**Aufgabenstellung:**
Beantworte drei Fragen zum Text über die Fernsehrunden zur Saarlandwahl:
1. Welcher Sender präsentierte die Runde am Sonntagabend?
2. Wen hatte Oskar Lafontaine geschickt?
3. Wer vervollständigte in der Berliner Runde das gewohnte Gruppenbild mit Dame?

**Quelle:**
════════
Es war eine ungewöhnliche Runde, die das ZDF am Sonntagabend anlässlich der Wahlen im Saarland präsentierte: ein weibliches Aufgebot mit einem verloren wirkenden Mann zwischendrin, der dann auch noch von der AfD kam. Es bildete das parteienübergreifende saarländische Wahlkampfgespann zwar nicht eins zu eins ab – denn Oskar Lafontaine hatte nur seine Stellvertreterin geschickt –, hatte aber Symbolcharakter. Eine Stunde später in der Berliner Runde war die Politikwelt dann wieder in Ordnung: lauter Generäle, unter denen Katarina Barley von der SPD das gewohnte Gruppenbild mit Dame vervollständigte.
════════
**Einträge aus einem Datensatz:**
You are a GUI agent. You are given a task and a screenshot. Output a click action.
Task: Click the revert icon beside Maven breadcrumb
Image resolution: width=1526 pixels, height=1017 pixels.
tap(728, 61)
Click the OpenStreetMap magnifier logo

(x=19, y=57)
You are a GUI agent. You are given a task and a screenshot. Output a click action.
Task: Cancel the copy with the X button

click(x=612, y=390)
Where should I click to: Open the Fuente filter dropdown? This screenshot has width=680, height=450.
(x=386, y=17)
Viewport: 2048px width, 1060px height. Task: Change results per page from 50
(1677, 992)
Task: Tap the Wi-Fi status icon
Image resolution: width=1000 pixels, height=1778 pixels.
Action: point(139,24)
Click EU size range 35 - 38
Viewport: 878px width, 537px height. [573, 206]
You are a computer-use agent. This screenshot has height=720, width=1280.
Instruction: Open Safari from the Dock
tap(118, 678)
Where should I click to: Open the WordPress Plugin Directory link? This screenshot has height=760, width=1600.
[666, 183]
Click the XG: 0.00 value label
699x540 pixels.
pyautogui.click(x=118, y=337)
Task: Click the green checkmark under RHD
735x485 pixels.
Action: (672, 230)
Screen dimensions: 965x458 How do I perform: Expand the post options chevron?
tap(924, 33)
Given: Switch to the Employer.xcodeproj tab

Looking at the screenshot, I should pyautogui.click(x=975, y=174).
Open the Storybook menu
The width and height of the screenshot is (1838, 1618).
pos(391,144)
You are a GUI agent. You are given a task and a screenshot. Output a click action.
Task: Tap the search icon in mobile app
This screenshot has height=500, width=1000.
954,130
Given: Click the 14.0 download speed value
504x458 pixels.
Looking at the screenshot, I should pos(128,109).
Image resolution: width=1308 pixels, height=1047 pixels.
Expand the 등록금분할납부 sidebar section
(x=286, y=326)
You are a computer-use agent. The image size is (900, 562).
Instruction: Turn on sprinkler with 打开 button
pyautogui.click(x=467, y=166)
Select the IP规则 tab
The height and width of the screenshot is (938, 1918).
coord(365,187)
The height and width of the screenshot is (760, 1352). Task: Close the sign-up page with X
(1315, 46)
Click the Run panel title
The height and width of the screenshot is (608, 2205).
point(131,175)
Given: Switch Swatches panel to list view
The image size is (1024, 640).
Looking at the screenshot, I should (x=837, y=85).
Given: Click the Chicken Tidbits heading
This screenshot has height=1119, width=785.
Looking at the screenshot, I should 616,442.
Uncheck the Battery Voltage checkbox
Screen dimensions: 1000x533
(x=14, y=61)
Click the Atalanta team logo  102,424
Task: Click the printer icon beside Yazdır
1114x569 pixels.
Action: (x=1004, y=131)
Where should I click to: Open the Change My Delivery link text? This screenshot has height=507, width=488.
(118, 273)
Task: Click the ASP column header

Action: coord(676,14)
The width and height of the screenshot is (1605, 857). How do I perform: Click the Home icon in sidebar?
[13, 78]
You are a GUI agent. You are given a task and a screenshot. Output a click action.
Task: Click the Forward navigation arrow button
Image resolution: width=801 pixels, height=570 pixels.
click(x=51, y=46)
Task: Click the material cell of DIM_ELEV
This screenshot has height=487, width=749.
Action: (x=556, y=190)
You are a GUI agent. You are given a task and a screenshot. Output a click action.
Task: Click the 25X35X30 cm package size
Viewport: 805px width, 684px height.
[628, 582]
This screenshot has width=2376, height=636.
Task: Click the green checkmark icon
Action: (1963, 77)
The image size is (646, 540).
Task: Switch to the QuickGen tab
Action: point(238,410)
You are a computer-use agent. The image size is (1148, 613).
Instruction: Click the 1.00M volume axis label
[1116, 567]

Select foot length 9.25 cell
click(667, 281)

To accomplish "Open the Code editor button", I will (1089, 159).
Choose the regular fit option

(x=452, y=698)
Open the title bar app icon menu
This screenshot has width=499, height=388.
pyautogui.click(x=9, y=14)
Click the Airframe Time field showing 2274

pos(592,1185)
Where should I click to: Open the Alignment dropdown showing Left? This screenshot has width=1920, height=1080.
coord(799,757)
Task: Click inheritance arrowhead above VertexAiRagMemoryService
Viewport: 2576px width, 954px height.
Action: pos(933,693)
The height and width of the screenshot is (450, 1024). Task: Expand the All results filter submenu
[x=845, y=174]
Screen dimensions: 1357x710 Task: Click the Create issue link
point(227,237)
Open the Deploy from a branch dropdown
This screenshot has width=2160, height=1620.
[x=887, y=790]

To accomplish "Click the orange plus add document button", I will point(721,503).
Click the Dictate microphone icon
════════
**Lösung:**
1. Das ZDF.
2. Seine Stellvertreterin.
3. Katarina Barley von der SPD.